Anonymous Surfing

There is no cause for paranoia, but most IT security professionals will agree that using the internet has serious security and privacy deficits.

If you point your web browser to a website or use any internet related-program, such as Mail, FTP, p2p filesharing services or an MP3 media player, a server at the other end uses your IP address in order to send you the information you requested. It wouldn’t make sense to fake your IP address because then you would never get any reply from the internet. All internet servers and services run some sort of logging, identifying your IP address, the exact access time and your complete surf history at their site. Companies use these log files for statistical, marketing, technical or legal purposes . While accessing the internet at work, your company’s proxy server and firewall will most likely also trace everything you do. Finally, your computer itself also keeps track of many operations.

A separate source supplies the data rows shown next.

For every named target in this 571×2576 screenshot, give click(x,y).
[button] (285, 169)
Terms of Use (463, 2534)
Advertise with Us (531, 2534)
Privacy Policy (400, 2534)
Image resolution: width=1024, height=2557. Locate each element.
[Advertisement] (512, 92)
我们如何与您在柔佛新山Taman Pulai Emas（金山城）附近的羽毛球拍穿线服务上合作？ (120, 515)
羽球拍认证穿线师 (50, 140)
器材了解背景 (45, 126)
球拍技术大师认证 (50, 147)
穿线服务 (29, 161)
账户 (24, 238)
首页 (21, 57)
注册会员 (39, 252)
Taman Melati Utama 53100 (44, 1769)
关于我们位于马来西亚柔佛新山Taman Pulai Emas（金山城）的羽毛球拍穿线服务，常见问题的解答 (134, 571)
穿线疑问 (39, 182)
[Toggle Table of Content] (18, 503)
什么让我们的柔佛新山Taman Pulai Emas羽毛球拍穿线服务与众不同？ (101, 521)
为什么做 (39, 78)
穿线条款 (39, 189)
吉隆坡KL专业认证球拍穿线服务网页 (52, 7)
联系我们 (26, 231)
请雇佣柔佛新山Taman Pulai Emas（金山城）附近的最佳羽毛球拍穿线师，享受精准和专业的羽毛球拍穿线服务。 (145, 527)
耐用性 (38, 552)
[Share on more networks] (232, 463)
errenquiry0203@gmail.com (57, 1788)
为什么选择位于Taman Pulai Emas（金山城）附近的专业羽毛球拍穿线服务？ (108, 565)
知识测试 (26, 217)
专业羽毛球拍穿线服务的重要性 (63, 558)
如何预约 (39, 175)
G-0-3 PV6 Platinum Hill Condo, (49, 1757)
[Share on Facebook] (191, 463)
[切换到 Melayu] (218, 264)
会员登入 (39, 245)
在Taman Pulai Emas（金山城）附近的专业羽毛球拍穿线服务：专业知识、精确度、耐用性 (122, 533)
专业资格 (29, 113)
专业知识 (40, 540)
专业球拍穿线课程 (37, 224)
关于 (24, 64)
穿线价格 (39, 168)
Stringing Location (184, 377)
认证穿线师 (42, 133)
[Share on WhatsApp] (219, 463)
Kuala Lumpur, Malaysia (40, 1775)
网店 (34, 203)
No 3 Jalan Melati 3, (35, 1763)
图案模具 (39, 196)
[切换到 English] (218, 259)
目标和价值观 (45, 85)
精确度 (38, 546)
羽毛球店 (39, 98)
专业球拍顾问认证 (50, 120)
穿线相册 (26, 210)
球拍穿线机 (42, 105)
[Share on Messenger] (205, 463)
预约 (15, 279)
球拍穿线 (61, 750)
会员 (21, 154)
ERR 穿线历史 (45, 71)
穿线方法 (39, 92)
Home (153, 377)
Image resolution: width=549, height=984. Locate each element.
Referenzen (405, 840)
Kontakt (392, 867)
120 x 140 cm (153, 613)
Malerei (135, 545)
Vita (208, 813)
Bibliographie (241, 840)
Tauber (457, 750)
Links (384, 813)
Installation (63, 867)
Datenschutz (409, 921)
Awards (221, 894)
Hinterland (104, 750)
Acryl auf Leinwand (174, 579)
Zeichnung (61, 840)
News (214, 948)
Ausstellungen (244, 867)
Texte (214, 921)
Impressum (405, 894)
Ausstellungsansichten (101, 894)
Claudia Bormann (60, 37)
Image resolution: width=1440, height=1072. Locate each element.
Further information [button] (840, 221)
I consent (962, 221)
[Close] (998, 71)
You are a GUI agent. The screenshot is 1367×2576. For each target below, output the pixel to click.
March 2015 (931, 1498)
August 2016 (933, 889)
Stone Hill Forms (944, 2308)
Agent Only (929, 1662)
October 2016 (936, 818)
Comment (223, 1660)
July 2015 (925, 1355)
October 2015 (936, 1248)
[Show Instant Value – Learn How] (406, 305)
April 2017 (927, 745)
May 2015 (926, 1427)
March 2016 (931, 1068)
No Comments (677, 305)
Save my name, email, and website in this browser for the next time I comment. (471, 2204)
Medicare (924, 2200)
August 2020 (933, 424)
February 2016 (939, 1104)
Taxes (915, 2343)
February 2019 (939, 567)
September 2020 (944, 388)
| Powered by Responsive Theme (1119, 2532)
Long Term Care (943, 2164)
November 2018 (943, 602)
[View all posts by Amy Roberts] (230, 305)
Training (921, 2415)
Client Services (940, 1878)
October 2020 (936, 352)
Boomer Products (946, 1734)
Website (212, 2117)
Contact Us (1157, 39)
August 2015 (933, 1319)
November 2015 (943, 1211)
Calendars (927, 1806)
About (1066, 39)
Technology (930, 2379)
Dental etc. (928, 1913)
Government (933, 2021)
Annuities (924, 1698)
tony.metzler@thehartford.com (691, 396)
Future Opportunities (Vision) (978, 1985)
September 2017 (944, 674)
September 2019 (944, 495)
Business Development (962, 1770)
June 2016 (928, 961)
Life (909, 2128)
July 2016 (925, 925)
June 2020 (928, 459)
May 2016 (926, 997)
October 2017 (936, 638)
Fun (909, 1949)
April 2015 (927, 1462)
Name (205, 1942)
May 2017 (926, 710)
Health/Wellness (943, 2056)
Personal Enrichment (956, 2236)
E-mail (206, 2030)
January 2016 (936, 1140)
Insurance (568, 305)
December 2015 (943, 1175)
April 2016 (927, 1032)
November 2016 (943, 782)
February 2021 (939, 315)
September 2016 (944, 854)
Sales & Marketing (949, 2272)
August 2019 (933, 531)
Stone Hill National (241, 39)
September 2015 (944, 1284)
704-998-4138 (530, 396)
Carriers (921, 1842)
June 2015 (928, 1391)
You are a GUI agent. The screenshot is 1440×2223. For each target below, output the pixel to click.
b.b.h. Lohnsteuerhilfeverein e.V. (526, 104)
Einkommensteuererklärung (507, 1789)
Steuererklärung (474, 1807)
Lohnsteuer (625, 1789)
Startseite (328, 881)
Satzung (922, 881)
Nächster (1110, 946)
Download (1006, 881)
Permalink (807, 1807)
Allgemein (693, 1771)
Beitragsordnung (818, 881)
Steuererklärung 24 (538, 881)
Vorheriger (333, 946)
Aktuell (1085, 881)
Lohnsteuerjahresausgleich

Even if you were able to control your PC, proxy and firewall completely, you would still never have control over the internet servers you visit. This means, strictly speaking, that there is no such thing as anonymous surfing. All you can do is making it harder to find you. But before you go out and download tons of privacy software packages, consider at least four things:

* Running privacy tools on your computer at work without approval of the IT department is against the rules and can get you fired.
* No matter how much technical knowledge you may have, there is always someone out there who is smarter than you, so don´t become careless.
* Think of the high value of the Human Right to Privacy. Don´t abuse it for unethical purposes.
* Is it really worth the money and effort? Added security comes at a price: the more software you install, the more problems will arise; some sites may need time consuming tweaking and some solutions are really slooooow...

Thus forewarned, let´s take a look at some techniques to hide your web traffic from suspicious eyes.

During a web browsing session, most data is transferred using the HTTP protocol, which is just plain text and not protected in any way. Just replace the “http” string with “https” in your web browser, and all information transferred is encrypted using the Secure Socket Layer (SSL) protocol. SSL was introduced by Netscape in the early Internet days. It uses the proven RSA public / private key exchange mechanism to encrypt all http traffic between your browser and the destination web server. All modern web browsers support SSL encryption out of the box but many web servers have disabled this protocol because the encryption process would mean additional processing burden for their equipment. Unless you work at the NSA, you can safely assume that neither your employer nor your provider have the resources to break this encryption algorithm.

SSL browser encryption by itself only secures web traffic while travelling through the internet. In order to hide your identity from the destination server, you may use anonymizing HTTP proxy services. With these anonymizers, you are not contacting a destination website directly, but rather use one or more proxy severs, which are located between your computer and the final destination web server.

Anonymizing proxies remove your IP Address (and possibly additional information) from each and every TCP/IP packet and substitutes it, on the fly, with their own IP address. This way, a website visited through an anonymizing proxy has no way of knowing where you are located, because all requests look like originating from the proxy server.

In practice, however, things are not quite that simple:

* If your anonymizer doesn´t block or spoof cookies and you have visited a specific website before without an anonymizer, this site may still be able to identify you.
* Companies offering anonymizing services are promising not to disclose their log files to anyone. But can you really trust them? Law enforcing agencies do have access to these logs, and in these days of terrorist threat, it would be quite unrealistic to assume that secret service agencies would confine themselves from using this excellent surveillance instrument.
* Your employer will definitely notice that you are using anonymizing services, he might even see the websites you are visiting embedded in the URL sent to the proxy or from DNS queries. This will at least put you on a watch list.